We certainly cannot do this by brute force: For an $m\times n$ matrix the number of possibilities are: $(n!)^m$ which combinatorially explodes. Here, two of the columns given are zeros so we have $\left(\frac{n!}{2}\right)^m$ unique ways to permute the values of each row - which is not much better.
Fortunately, this matrix has a well-defined pattern to it, and I am wondering: can this pattern can be exploited to derive solutions more easily?
EDIT: I have made a recursive depth-first search to find solutions. On each iteration, it attempts to construct a vector that sums to the desired result (in this case 143972) by choosing each entry in the vector from a different row in the matrix. Once one such vector has been created, it removes the chosen entries from the matrix thereby changing it from an $m\times n$ matrix to an $m \times n-1$ one. This repeats until either no solution can be found, or a the matrix becomes empty.
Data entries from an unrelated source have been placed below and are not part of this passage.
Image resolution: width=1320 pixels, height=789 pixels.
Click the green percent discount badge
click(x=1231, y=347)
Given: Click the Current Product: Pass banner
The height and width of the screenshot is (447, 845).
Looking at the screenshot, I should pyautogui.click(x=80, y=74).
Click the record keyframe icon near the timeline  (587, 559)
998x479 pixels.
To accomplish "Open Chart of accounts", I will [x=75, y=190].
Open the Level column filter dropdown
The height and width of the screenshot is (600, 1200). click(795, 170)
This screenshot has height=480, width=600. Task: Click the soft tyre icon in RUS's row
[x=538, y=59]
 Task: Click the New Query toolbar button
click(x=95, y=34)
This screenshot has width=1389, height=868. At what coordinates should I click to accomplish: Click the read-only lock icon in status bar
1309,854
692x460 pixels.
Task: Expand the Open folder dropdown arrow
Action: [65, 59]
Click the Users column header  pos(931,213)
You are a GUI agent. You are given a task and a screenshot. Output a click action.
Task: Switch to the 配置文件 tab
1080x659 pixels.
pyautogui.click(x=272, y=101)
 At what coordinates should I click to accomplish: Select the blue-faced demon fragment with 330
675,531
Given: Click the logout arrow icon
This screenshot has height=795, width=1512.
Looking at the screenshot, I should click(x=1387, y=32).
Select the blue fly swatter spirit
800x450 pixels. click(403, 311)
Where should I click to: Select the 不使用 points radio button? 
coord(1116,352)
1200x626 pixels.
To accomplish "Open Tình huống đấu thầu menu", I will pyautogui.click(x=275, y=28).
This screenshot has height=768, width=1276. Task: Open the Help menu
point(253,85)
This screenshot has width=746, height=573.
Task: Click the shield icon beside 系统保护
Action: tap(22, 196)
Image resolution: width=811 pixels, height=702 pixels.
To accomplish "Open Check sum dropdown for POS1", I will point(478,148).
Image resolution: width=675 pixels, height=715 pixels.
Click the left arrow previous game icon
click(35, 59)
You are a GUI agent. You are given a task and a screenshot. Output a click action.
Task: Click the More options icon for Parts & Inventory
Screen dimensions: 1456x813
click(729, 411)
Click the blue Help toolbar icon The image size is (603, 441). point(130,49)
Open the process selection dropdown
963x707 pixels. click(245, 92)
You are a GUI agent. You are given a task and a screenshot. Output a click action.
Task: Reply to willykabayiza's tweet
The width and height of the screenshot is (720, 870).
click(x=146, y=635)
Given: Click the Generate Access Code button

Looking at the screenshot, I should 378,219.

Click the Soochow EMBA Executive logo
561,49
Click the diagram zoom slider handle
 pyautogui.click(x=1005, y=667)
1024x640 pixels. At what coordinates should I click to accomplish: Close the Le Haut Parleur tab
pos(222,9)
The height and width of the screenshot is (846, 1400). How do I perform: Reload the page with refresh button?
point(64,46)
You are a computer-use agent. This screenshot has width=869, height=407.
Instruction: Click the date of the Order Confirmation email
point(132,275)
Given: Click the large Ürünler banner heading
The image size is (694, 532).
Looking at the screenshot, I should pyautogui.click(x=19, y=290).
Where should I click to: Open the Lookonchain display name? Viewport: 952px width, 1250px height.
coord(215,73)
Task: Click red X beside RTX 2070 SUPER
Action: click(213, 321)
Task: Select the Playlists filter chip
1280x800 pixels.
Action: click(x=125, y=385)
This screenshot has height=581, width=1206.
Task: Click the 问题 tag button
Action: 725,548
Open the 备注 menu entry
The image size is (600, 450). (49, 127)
In the worst case, it runs on the order of $n^m$ for an $m\times n$ matrix (but it turns out that finding one solution is fast because my matrix has many, many solutions apparently).
Here are three sample solutions I have found using this approach:
Solution 1
6 14 0 0 2
0 54 18 110 0
50 0 0 302 150
0 0 98 590 294
0 0 162 486 974
0 0 242 1454 726
338 0 1014 0 2030
0 450 0 2702 1350
0 0 578 1734 3470
0 0 722 2166 4334
0 0 882 2646 5294
0 0 1058 3174 6350
0 0 1250 3750 7502
0 0 1458 4374 8750
0 0 1682 5046 10094
0 0 1922 11534 5766
0 2178 0 6534 13070
0 0 2450 7350 14702
0 0 2738 16430 8214
0 0 3042 18254 9126
3362 0 20174 10086 0
0 3698 22190 11094 0
0 12150 24302 4050 0
0 26510 13254 4418 0
0 28814 14406 4802 0
31214 15606 5202 0 0
33710 16854 5618 0 0
36302 18150 6050 0 0
38990 19494 6498 0 0
0 0 6962 20886 41774
Solution 2
6 0 2 0 14
0 110 0 54 18
0 150 0 50 302
294 590 0 0 98
486 974 0 162 0
726 242 1454 0 0
1014 2030 0 338 0
2702 450 1350 0 0
1734 3470 578 0 0
4334 2166 722 0 0
5294 2646 882 0 0
3174 6350 1058 0 0
7502 3750 1250 0 0
8750 4374 0 1458 0
10094 5046 1682 0 0
11534 5766 1922 0 0
13070 6534 2178 0 0
14702 7350 2450 0 0
16430 8214 2738 0 0
18254 9126 3042 0 0
20174 10086 3362 0 0
3698 22190 11094 0 0
0 24302 12150 4050 0
0 13254 26510 0 4418
0 4802 28814 14406 0
0 0 15606 31214 5202
0 0 5618 33710 16854
0 0 6050 18150 36302
0 0 6498 19494 38990
0 0 6962 20886 41774
Solution 3
0 14 0 6 2
0 18 110 0 54
0 0 302 150 50
0 590 294 98 0
162 974 0 486 0
1454 242 726 0 0
0 1014 2030 338 0
450 1350 2702 0 0
0 1734 3470 0 578
722 4334 2166 0 0
0 2646 5294 882 0
1058 3174 6350 0 0
0 3750 7502 1250 0
1458 4374 8750 0 0
0 5046 10094 1682 0
5766 11534 1922 0 0
2178 0 13070 6534 0
7350 14702 2450 0 0
0 2738 8214 16430 0
18254 9126 3042 0 0
0 3362 10086 20174 0
11094 22190 3698 0 0
0 4050 12150 24302 0
26510 13254 4418 0 0
0 0 4802 14406 28814
31214 15606 5202 0 0
0 0 5618 16854 33710
36302 18150 6050 0 0
0 0 6498 19494 38990
0 0 6962 20886 41774
But I still don't know whether there's a way to count the number of solutions, or how to generate more solutions more efficiently. And my depth-first-search algorithm is a rather brute-force way that doesn't take advantage of the known sequence that the original matrix is made up of.